Ieri, mentre ero in macchina con Eli, ad un semaforo ci ha affiancato un tamarro.
Finestrino abbassato, braccio sinistro abbandonato lungo la portiera tirata a lucido, ascoltava un brano rap ad altissimo volume. Non appena si è accorto del minimo interesse – be’, interesse non è la parola esatta – che la sua figura suscitava su di noi, ha armeggiato con l’autoradio e ha cambiato brano.
Un secondo più tardi, dai finestrini aperti, ad un volume se possibile ancora maggiore, è uscita una canzone truzza da discoteca così satura di bassi da far sobbalzare la macchina e così oscena da far sobbalzare il mio sensibile animo da rocker.
“Bene così” ho detto.
Eli ha riso.
Poi è scattato il verde. Il tamarro è sgommato via, lasciandosi dietro una scia che sapeva di pneumatico bruciato e – grazie a Dio – anche quella terribile canzone.

[Voci elencate in un dataset]
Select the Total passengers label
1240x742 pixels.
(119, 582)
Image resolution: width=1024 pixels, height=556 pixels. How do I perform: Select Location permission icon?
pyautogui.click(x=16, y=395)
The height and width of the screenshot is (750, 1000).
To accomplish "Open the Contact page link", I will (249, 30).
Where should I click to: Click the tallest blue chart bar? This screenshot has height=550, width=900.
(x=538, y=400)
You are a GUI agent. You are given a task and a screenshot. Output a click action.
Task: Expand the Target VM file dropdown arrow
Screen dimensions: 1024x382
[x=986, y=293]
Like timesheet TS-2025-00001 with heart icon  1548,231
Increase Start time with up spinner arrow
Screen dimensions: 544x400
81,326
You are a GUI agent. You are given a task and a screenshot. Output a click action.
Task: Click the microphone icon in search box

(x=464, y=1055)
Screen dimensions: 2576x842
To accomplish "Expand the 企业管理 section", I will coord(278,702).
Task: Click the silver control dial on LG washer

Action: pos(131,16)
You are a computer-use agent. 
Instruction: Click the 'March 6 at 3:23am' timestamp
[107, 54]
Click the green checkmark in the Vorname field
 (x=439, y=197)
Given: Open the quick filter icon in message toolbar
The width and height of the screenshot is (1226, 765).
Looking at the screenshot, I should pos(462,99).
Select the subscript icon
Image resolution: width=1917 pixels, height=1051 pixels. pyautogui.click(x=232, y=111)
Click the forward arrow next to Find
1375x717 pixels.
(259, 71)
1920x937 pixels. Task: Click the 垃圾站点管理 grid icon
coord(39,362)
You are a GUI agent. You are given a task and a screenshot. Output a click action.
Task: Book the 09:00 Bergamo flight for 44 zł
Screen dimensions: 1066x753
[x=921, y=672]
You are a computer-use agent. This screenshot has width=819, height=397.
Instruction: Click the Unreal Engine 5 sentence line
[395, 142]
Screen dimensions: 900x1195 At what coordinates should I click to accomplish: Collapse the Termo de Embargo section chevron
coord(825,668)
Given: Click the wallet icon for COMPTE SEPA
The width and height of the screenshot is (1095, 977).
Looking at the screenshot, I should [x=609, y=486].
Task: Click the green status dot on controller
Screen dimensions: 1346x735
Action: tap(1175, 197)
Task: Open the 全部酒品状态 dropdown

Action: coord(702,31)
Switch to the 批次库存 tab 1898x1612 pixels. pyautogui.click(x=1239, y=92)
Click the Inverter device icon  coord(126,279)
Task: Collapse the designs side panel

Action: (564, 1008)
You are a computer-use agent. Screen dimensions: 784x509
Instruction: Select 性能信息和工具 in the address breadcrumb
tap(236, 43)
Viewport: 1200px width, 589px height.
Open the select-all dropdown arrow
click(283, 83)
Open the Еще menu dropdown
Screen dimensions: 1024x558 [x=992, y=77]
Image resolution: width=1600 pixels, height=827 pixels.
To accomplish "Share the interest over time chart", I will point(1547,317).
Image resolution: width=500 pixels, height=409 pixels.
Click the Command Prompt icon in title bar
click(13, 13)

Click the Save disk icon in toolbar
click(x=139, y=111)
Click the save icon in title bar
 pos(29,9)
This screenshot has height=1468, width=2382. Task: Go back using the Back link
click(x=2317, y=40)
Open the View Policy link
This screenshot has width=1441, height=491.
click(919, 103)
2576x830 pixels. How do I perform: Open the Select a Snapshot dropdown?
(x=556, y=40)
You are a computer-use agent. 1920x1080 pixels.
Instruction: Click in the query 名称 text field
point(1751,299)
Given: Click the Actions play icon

§ CONSEGNA:
Trascrivi per intero, senza cambiare nulla, il racconto dell'incontro con il tamarro al semaforo.

§ SOLUZIONE:
Ieri, mentre ero in macchina con Eli, ad un semaforo ci ha affiancato un tamarro.
Finestrino abbassato, braccio sinistro abbandonato lungo la portiera tirata a lucido, ascoltava un brano rap ad altissimo volume. Non appena si è accorto del minimo interesse – be’, interesse non è la parola esatta – che la sua figura suscitava su di noi, ha armeggiato con l’autoradio e ha cambiato brano.
Un secondo più tardi, dai finestrini aperti, ad un volume se possibile ancora maggiore, è uscita una canzone truzza da discoteca così satura di bassi da far sobbalzare la macchina e così oscena da far sobbalzare il mio sensibile animo da rocker.
“Bene così” ho detto.
Eli ha riso.
Poi è scattato il verde. Il tamarro è sgommato via, lasciandosi dietro una scia che sapeva di pneumatico bruciato e – grazie a Dio – anche quella terribile canzone.